Indeed, merely inquiring if it was "enough" suggests, as does the "tire" scenario, that God allows people into heaven on the basis of technicalities, which, of course, have nothing to do with the condition of one's heart, which should be the only real criteria. But most evangelicals would disagree about Gandhi, becuase the above statement by him suggests Pluralism. And for ther Christian faith to be the Truth, none other can be on par with it. This is the real evangelical gripe against Gandhi.

And it's the same with Rob Bell. I actually found his book to be confusing in places. At times he sounds like a universalist, yet never stakes a firm position. His argument that salvation is NOT primarily about getting "how to get to heaven" (in spite of what we're commonly taught) is, I think, a point well taken. Most of us have heard that the salvation promised by Jesus Christ is all about how to get to heaven when we die. But Bell makes it clear, from his discussion of Jesus and the young rich man, that Jesus meant much more than this. In other words, our admission into the Kingdom of Heaven does NOT begin after we take our final breath in this world, but right here, right now, in accepting Him into our hearts, and through our obdedience to His teachings.
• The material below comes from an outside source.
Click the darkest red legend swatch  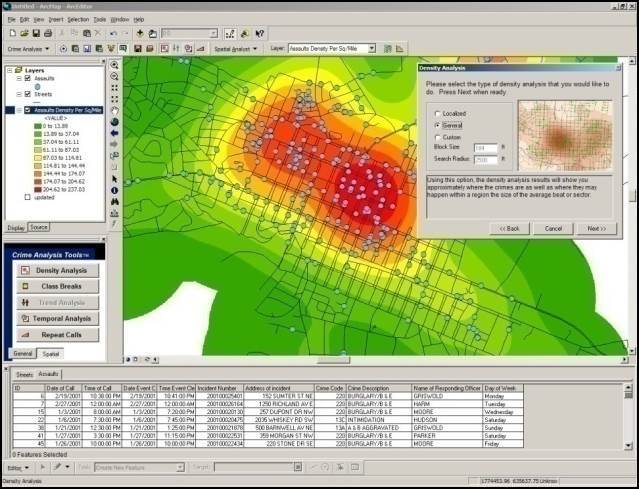click(37, 189)
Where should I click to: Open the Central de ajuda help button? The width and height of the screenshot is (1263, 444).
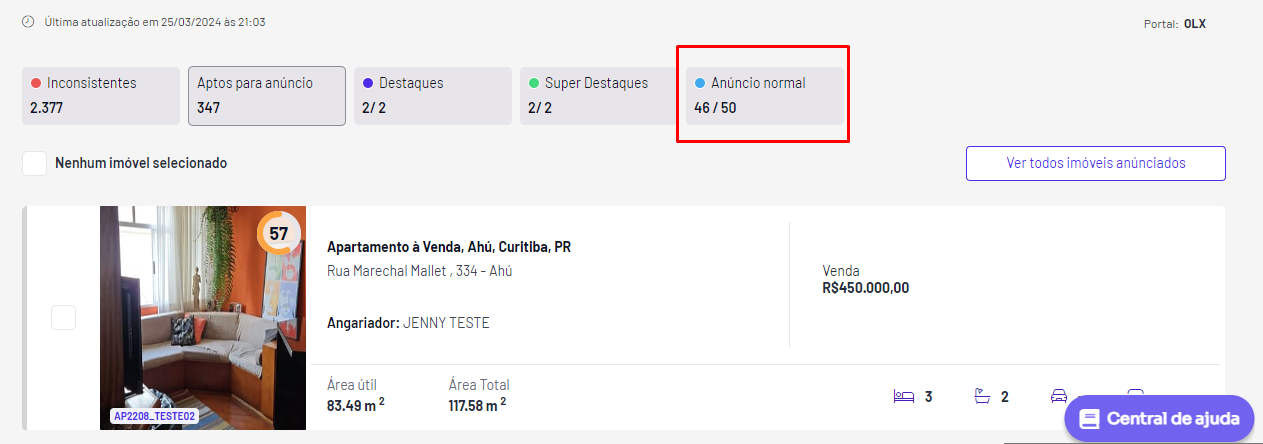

Is Bell a universalist, as his critics charge? The answer might be both "yes" and "no." He does appear to accept hell as a reality, but his general beleif seems to be that hell is remedial and corrective rather than eternal. He might, therefore, be best described as a beleiver in univeral reconciliation. Hell in the world beyond this is a reality, but we are not forever lost. If God truly wants everyone to come to Him, and he is truely all powerful, then eventually he will save everyone in the end.

Much to the chagrin of evangelicals, I might add.

There have been a number of books written, mostly by Bell's evangelical critics, in attempt to counter him. One of such book, which I've read, is God Wins by Mark Galli. Gallie argues that that hell is eternal, but the fate of certain individuals, such as ignorant pagans, is simply a mystery, but we should jut trust God that everything He does will be just. One thing I've noticed ironic about the title of this particular book is that if God des win, doesn't love win also? For is not God also love?

The following quotes form Bell's book show the God often falsely represented by evangelicals:

"A staggering number of people have been taught that a select few Christians will spend forever in a peaceful, joyous place called heaven, while the rest of humanity spends forever in torment and punishment in hell with no chance for anything better,” Bell writes.

“It’s been clearly communicated to many that this belief is a central truth of the Christian faith and to reject it is, in essence, to reject Jesus.

“This is misguided and toxic and ultimately subverts the contagious spread of Jesus’s message of love, peace, forgiveness, and joy that our world desperately needs to hear."

Bell is right on target with these astute abservations. It is telling that many of Bell's critics (not Galli) have responded with anger. Most infamous was a tweet by John Piper, Baptist Pastor, and author of the recent book Jesus: the Only Way to God, who wrote "Rob Bell is history."

I strongly suspect, however, that Rob Bell represents the future of Christianity.